Similarly, enhanced features are calculated for all speakers and data is fed to DBN for training.
A comparison is done between MFCC features and enhanced MFCC features. The results showed that when system is trained with enhanced MFCC features, the accuracy is much better at different SNRs as compared to the baseline MFCC features. The reason is that enhanced MFCC features are calculated by taking care of the variation in speech signal. It may be due to the intra speaker variability or due to the environmental effects. For clean speech signal the accuracy is about 94% for MFCC features and 97% is for enhanced MFCC features. At 15 dB, when MFCC features are used the accuracy is 56% and when enhanced MFCC features are used, the accuracy is 96%. It showed that accuracy decreases about half when there is variability in speech signals using MFCC features, but for enhanced MFCC trained DBN, the accuracy is almost same as for clean signals. This showed that system trained with enhanced MFCC features achieved good accuracy even in noisy conditions as shown in Table 10.

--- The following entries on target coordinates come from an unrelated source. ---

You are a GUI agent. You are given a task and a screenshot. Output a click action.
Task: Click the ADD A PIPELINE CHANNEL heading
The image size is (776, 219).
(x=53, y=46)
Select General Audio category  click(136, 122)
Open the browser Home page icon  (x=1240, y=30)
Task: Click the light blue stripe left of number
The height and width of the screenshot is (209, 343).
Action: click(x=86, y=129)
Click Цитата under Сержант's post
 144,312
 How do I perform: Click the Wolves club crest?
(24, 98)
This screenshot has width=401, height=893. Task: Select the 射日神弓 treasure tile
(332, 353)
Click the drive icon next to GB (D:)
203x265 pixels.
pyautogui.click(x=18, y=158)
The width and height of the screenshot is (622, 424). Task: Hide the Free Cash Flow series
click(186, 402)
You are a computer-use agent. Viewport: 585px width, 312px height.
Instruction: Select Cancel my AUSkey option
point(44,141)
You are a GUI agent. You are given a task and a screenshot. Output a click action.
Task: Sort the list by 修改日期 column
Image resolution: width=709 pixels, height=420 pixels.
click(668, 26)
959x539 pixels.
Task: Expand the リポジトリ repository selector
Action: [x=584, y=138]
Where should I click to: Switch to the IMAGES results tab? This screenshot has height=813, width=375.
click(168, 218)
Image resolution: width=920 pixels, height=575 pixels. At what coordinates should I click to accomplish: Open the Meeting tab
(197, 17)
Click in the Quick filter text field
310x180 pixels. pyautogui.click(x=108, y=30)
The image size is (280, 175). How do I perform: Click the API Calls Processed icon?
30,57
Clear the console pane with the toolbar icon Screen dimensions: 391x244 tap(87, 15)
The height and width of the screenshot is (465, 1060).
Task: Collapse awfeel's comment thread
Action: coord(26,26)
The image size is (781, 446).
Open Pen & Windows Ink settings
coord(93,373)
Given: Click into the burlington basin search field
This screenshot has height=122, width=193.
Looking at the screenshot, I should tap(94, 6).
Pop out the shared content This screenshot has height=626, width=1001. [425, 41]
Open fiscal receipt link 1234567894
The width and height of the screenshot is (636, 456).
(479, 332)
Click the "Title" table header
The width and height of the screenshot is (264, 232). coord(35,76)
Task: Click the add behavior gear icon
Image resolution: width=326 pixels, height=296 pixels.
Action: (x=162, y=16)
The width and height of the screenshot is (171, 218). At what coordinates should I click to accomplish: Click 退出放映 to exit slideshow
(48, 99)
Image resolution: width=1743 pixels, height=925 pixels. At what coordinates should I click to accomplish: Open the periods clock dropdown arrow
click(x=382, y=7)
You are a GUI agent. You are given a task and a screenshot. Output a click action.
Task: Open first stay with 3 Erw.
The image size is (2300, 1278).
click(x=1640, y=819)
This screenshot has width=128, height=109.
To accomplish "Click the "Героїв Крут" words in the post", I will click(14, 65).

A comparison is done between proposed system and baseline system on standard dataset (TIDIGITS). Seyedin Sanaz et.al [8] have used features which are computed from minimum variance distortion less response (MVDR) spectrum by modifying the PLP technique known as PMSR features. In this weighting of sub band is modified to get MVDR spectrum and then LP coefficients are transformed to get robust PMSR (R-PMSR) features. A comparison is done between the R-PMSR, MFCC and proposed system using enhanced MFCC features at different SNRs as shown in Fig. 2.
The results showed that proposed system has achieved better accuracy at different SNRs when compared with baseline systems. As in baseline systems, the accuracy decreases sharply with high noise environment. But enhanced MFCC features worked well in noisy environment. Therefore, for real time applications where both intra speaker as well as environment effects are of greatest interest, enhanced MFCC features are the best.
5 Conclusion
In proposed work, enhanced MFCC features are calculated in terms of tolerance 1 and tolerance 2. The recognition accuracy improves around 3% when enhanced MFCC features are used as compared to baseline MFCC features. Experimentation is done on TIDIGITS. Deep belief network is used for the classification purpose. Comparison is done between proposed technique and existing techniques. Baseline system using MFCC features has given 94.59% accuracy, R-PMSR feature based system has given 95.12% accuracy and enhanced MFCC based system has given 97.29% accuracy.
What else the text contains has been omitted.